* Data to process *
Start

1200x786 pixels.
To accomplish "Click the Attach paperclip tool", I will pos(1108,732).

End
Start

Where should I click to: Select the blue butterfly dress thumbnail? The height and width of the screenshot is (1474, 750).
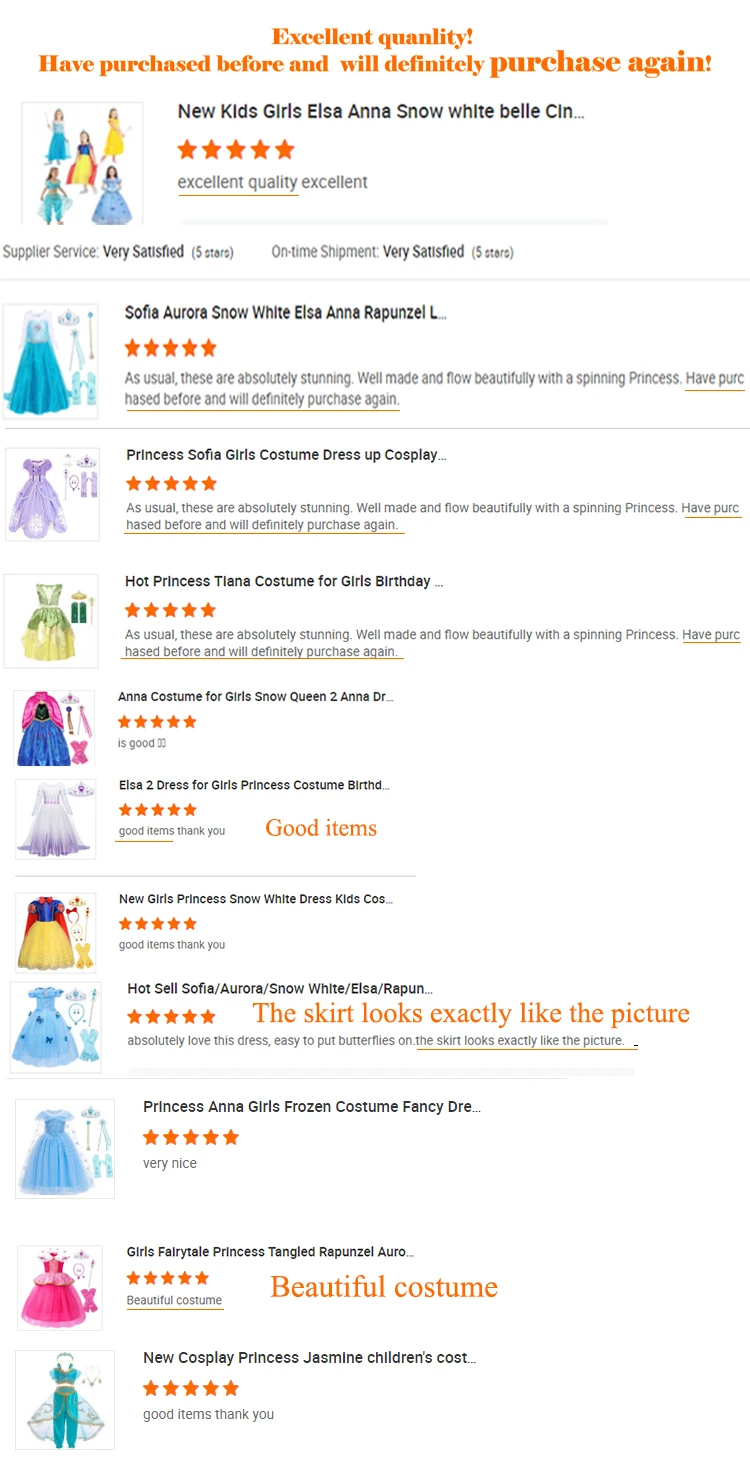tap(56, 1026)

End
Start

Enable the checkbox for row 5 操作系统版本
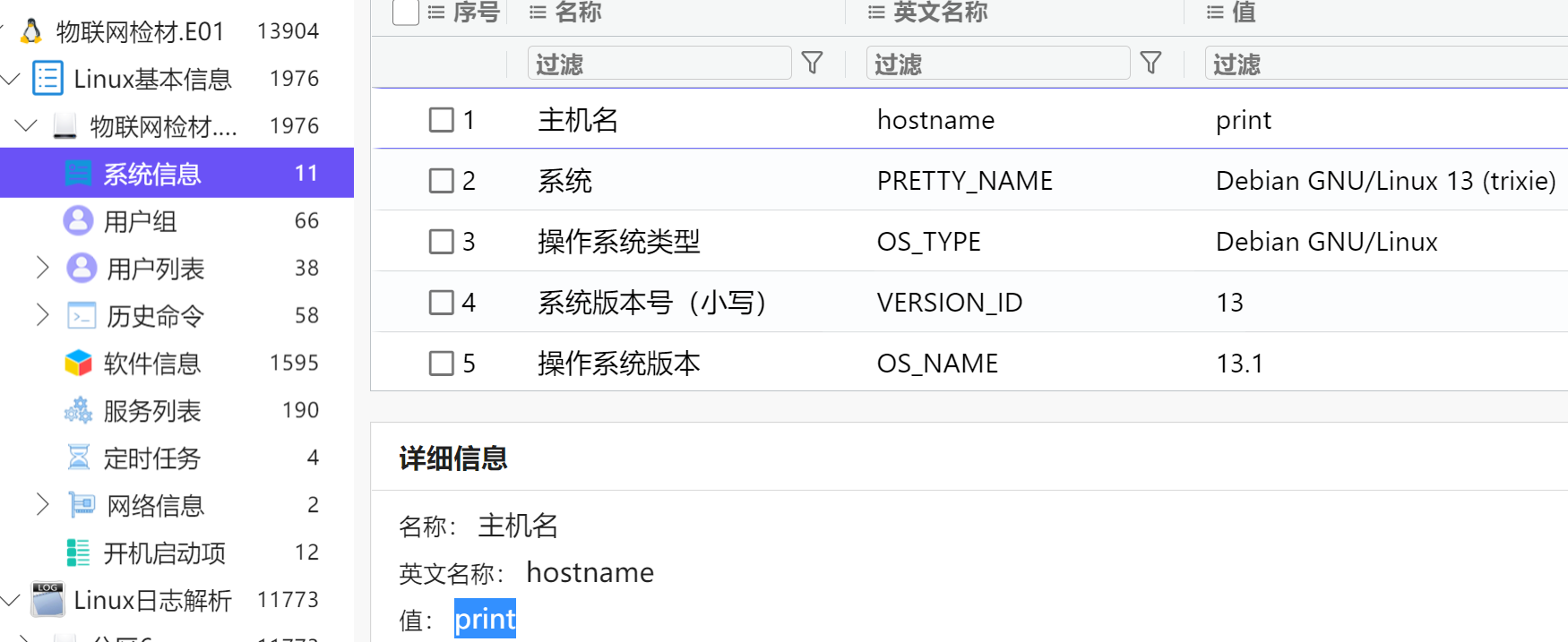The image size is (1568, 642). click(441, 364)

End

Rewrite the rows in the stretch from the line containing "Where should I" through the line containing "tap(56, 1026)", putting "green floral dress" in place of "blue butterfly dress" and keeping everything else the same. Leave the pictures out.

Where should I click to: Select the green floral dress thumbnail? The height and width of the screenshot is (1474, 750).
tap(56, 1026)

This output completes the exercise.